The next instalment in our regular dose of Brillat Savarin, in which he rails against fingerbowls (possibly not for the faint of stomach):
Ablutions
I wrote earlier that the Roman vomitory offended the delicacy of our own conventions but I am afraid this was a piece of rashness on my part, and that I must now retract. Let me explain:
About forty years ago, or thereabouts, there were a few people in high society, nearly all of them ladies, who used to rinse their mouths out at the end of a meal.
To this end, as soon as they left the table, they turned their backs on the company; a servant handed them a cup of water, they took a mouthful, and promptly spat it out into the saucer; the servant carried off both cup and saucer, and the operation, or the way in which it was carried out, went almost unnoticed.
We have changed all that.
In houses where a point is made of following the latest fashions, servants, at the end of dessert, distribute bowls of cold water among the guests, in each of which stands a goblet of hot water. Whereupon, in full view of one another, the guests plunge their fingers in the cold water, as if to wash them, fill their mouths with the hot, gargle noisily, and spit it out into the goblet or the bowl.
I am not the only person to have spoken out against this useless, indecent, and disgusting innovation.
Useless, because in the case of people who know how to eat, the mouth is clean at the end of the meal, having been cleansed either by the fruit or by the last glasses of wine drunk at dessert. As for the hands, they should not be used in such a way as to soil them; and besides, has not everyone a napkin to wipe them on?
Indecent, because it is a generally recognized principle that any sort of ablution should take place in private.
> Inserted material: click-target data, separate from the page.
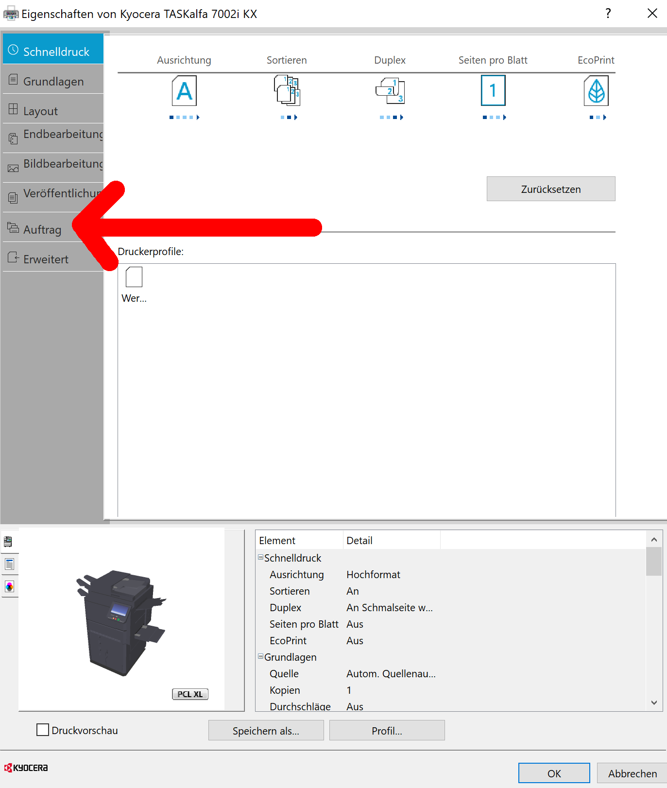
Task: Select the Wer... printer profile icon
Action: (134, 277)
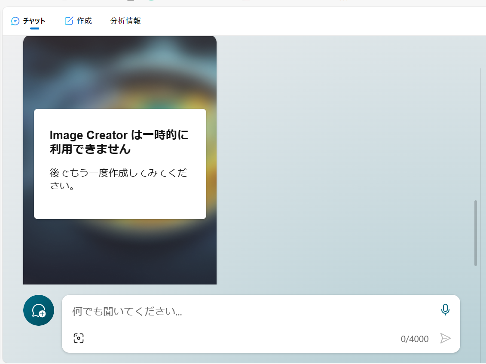The image size is (486, 364).
Task: Switch to the 分析情報 tab
Action: pyautogui.click(x=125, y=20)
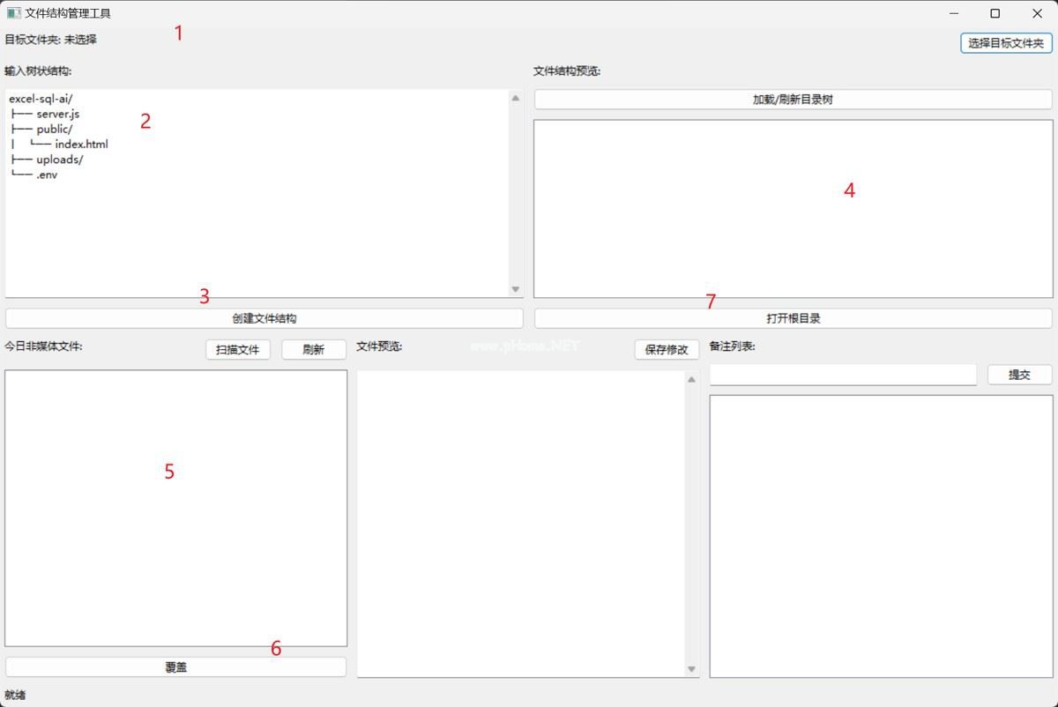Click 提交 button next to notes field
This screenshot has width=1058, height=707.
(1019, 375)
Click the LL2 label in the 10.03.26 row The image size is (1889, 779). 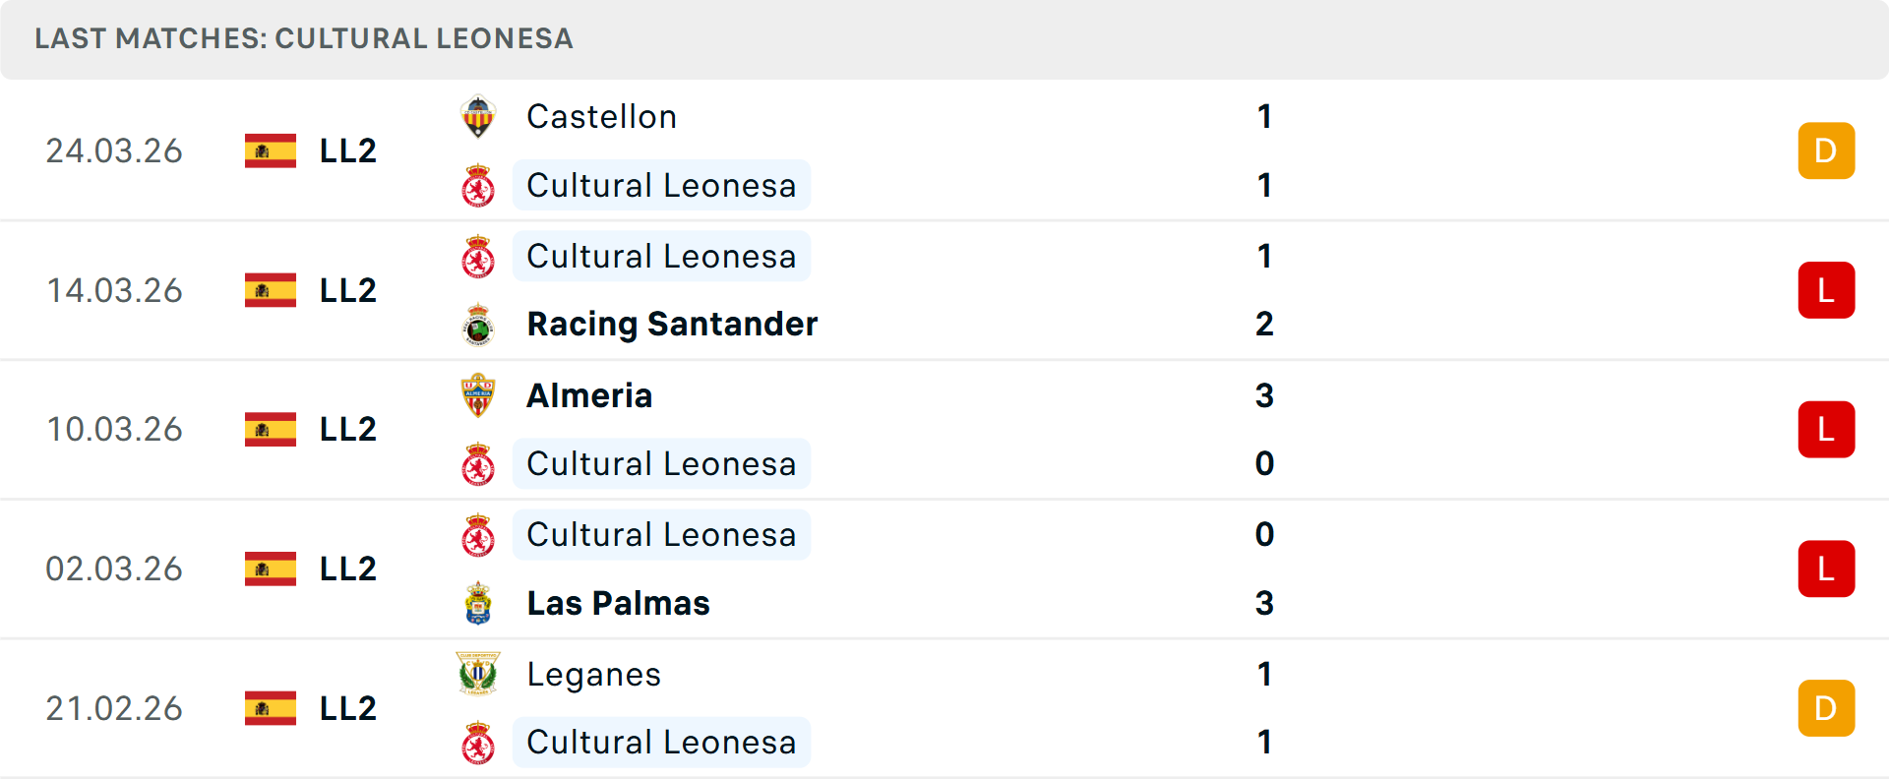(x=346, y=429)
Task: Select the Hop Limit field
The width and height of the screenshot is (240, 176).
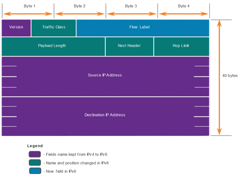Action: 181,46
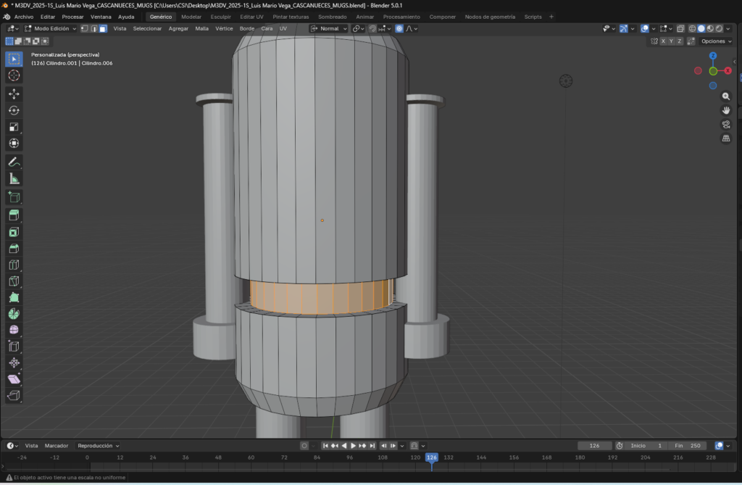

And above all disgusting, for the prettiest and freshest mouth loses all its charms when it usurps the functions of the evacuatory organs; what then if the mouth is neither fresh nor pretty? And what shall be said of those monstrous chasms that open up to reveal pits that would seem bottomless, if it were not for the sight of the shapeless, time-corroded stumps? Proh pudor!
Such is the pass to which we have been brought by our pretentious affectation of cleanliness, foreign alike to our tastes and our manners.
Once certain limit have been passed, there is no saying where we shall stop, and heaven knows what purification may next be imposed on us.
Ever since the official appearance of these new-fangled bowls I have been grieving night and day. A second Jeremiah, I deplore the vagaries of fashion; and all too well informed by my travels, I now never enter a dining room without trembling at the thought that my eyes might fall upon the odious chamber-pot*
*It is common knowledge that there are, or were a few years ago, dining-rooms in England where it was possible for a man to answer the call of Nature without leaving the room: a curious facility, but one which had fewer disadvantages in a land where the ladies withdraw as soon as the men begin to drink wine.